Linus Torvalds mal bei einer Präsentation zu erleben, ist schon toll: Guter Redner, selbstbewusst bis arrogant, aber das verzeiht man bei fachkundigen Ikonen schon mal und immer mit Erkenntnisgewinn.

GIT will er in 2 Wochen geschrieben haben, markig sind die Sprüche zu SVN ("CVS done right or what their claim was - CVS can't done right! These stupid morons have been concentrating on the wrong feature: Branching/tagging is easy - who cares? *Merging* is the important part!) aber auch die Beschreibung eines neuen Modells: at 69:00 "content matters, not individual files: E.g. that function has moved from that place in file in history to that file."

Die Sache mit den private/automatischen branches für jeden Entwickler habe ich ja verstanden, mir fehlt die Einbindung in ein CI-System: Soll ein System dann immer von einem vertrauensvollen Entwickler "pullen"?

Hier noch ein Blog mit den revolutionären Details:

  • Git was originally not a version control system; it was designed to be the infrastructure so that someone else could build one on top. And they did; nowadays there are more than 100 git-* commands installed along with git. It's scary and confusing and weird, but what that means is git is a platform. It's a new set of nouns and verbs that we never had before. Having new nouns and verbs means we can invent entirely new things that we previously couldn't do. Git is a new kind of filesystem, and it's faster than any filesystem I've ever seen: git checkout is faster than cp -a. It even has fsck.
  • Git stores revision history, and it stores it in less space than any system I've ever seen or heard of.
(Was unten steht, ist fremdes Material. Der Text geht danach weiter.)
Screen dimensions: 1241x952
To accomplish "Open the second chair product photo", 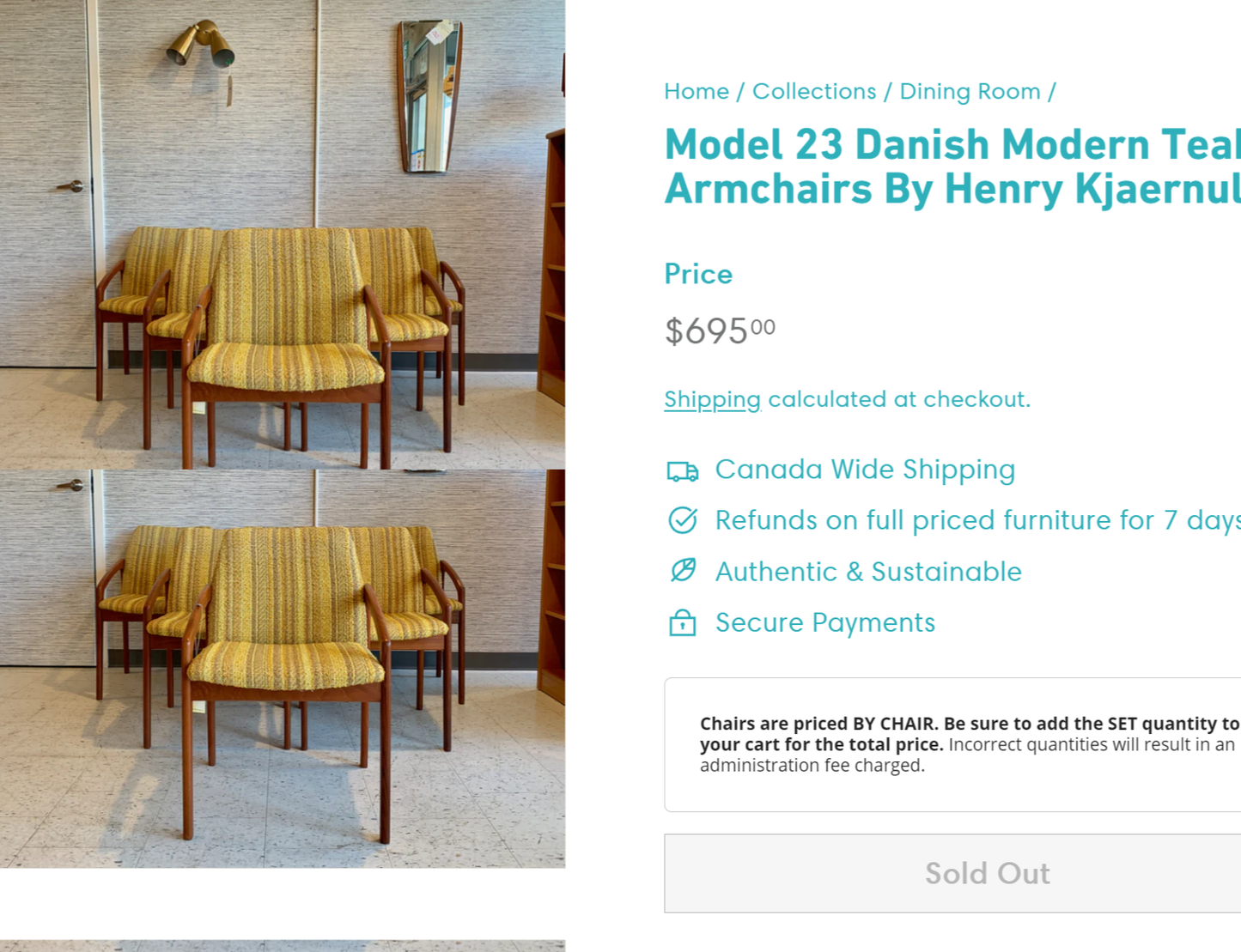I will (283, 669).
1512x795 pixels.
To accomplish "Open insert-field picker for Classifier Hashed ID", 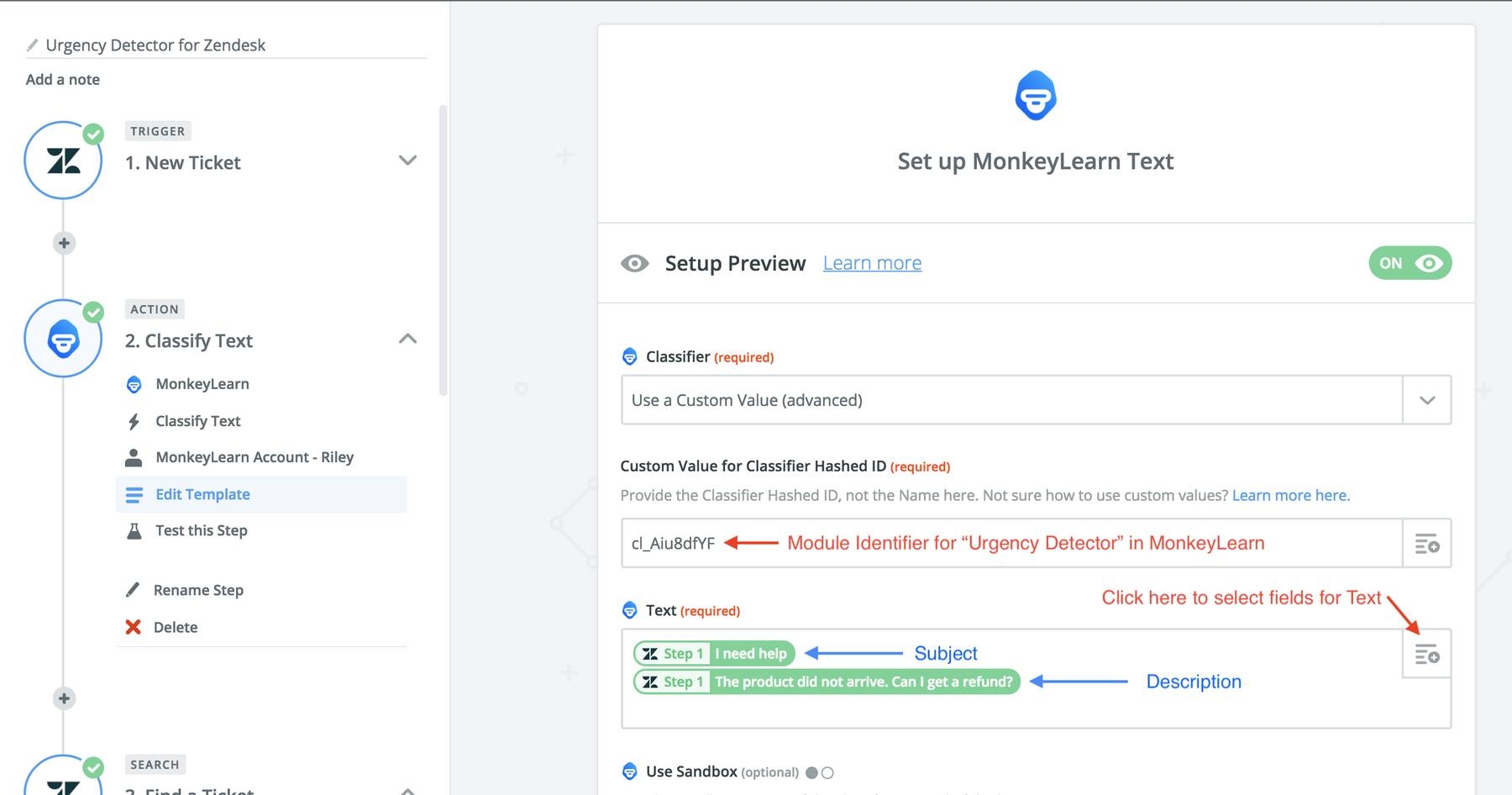I will click(1426, 544).
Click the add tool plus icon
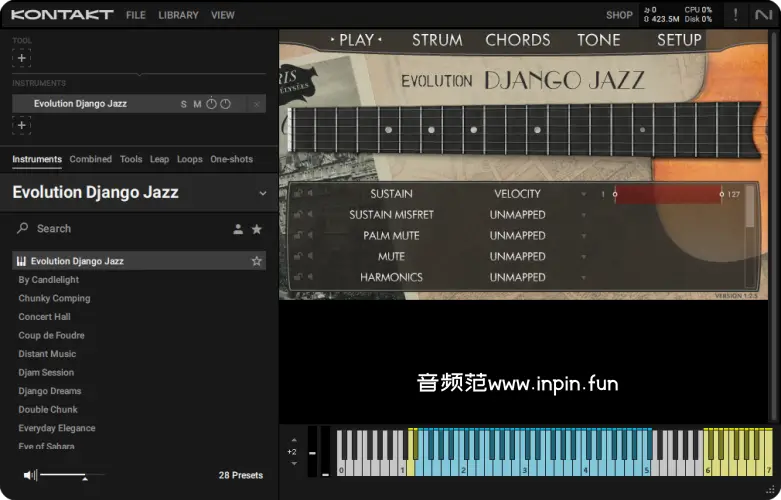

Often, in less space than the original objects themselves!
  • Git uses rsync-style hash authentication on everything, as well as a new "tree of hashes" arrangement I haven't seen before, to enforce security and reliability in amazing ways that make the idea of "guaranteed identical every time" not something to strive for, but something that's always irrevocably built in.
  • Git names everything using globally unique identifiers that nobody else will ever accidentally use, so that being distributed is suddenly trivial.
  • I wanted to build a distributed filesystem, but it was too much work. Now it's basically been done... in userspace, cross-platform.

More stuff on http://git.or.cz/gitwiki/GitLinks und mehr Hass auch.

Why I dislike Subversion

I've had to explain this enough times that it merits its own page. SVK does not factor into these points because I consider it to not be part of subversion.

* Metadata is stored in every subdirectory, rather than in one top-level directory. This makes subversion unsuitable for backing up /etc, because it causes conflicts with various programs that have expectations about the contents of their directories.

* I can't make an offline copy to work on, unless I use some other revision control system to layer on top of it like Mercurial or bzr. If I'm using Mercurial and bzr to do this, I might as well have used them for the main repository as well.

* Subversion does not keep track of merges.

* Subversion does not handle renames in a sane way.

* It is easy to accidentally get the wrong directory from a project you're just starting on, thanks to Subversion's "every directory is a repository" model.

* If the people who host your repository go away, you lose the entire revision history. Not so with decentralized version control systems.

* Its name does not make sense. A centralized revision control system can hardly be labeled "subversive"! Decentralized version control systems fit that description much better.

* Subversion once failed to completely update a checkout, and a co-worker had to spin some magic to get it "completely" updated. This is not sane. CVS suffers from the same kind of problem.